Exactly as written, transcribe each record below.

Top of Excerpted data

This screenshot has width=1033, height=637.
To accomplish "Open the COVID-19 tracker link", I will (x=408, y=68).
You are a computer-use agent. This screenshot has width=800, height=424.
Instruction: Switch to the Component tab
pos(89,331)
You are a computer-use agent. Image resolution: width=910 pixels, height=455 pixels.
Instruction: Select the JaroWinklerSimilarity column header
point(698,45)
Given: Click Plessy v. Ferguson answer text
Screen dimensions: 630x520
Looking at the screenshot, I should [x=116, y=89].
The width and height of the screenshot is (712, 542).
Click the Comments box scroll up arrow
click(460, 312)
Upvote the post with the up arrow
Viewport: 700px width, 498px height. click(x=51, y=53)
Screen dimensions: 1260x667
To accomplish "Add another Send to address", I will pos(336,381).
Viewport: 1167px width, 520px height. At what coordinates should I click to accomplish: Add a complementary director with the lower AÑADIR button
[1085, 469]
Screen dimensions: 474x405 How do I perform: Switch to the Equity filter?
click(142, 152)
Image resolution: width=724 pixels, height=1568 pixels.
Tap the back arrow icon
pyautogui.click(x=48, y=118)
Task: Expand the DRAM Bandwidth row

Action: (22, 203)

Bottom of Excerpted data

Answer box:
This screenshot has width=1033, height=637.
To accomplish "Open the COVID-19 tracker link", I will (x=408, y=68).
You are a computer-use agent. This screenshot has width=800, height=424.
Instruction: Switch to the Component tab
pos(89,331)
You are a computer-use agent. Image resolution: width=910 pixels, height=455 pixels.
Instruction: Select the JaroWinklerSimilarity column header
point(698,45)
Given: Click Plessy v. Ferguson answer text
Screen dimensions: 630x520
Looking at the screenshot, I should [x=116, y=89].
The width and height of the screenshot is (712, 542).
Click the Comments box scroll up arrow
click(460, 312)
Upvote the post with the up arrow
Viewport: 700px width, 498px height. click(x=51, y=53)
Screen dimensions: 1260x667
To accomplish "Add another Send to address", I will pos(336,381).
Viewport: 1167px width, 520px height. At what coordinates should I click to accomplish: Add a complementary director with the lower AÑADIR button
[1085, 469]
Screen dimensions: 474x405 How do I perform: Switch to the Equity filter?
click(142, 152)
Image resolution: width=724 pixels, height=1568 pixels.
Tap the back arrow icon
pyautogui.click(x=48, y=118)
Task: Expand the DRAM Bandwidth row

Action: (22, 203)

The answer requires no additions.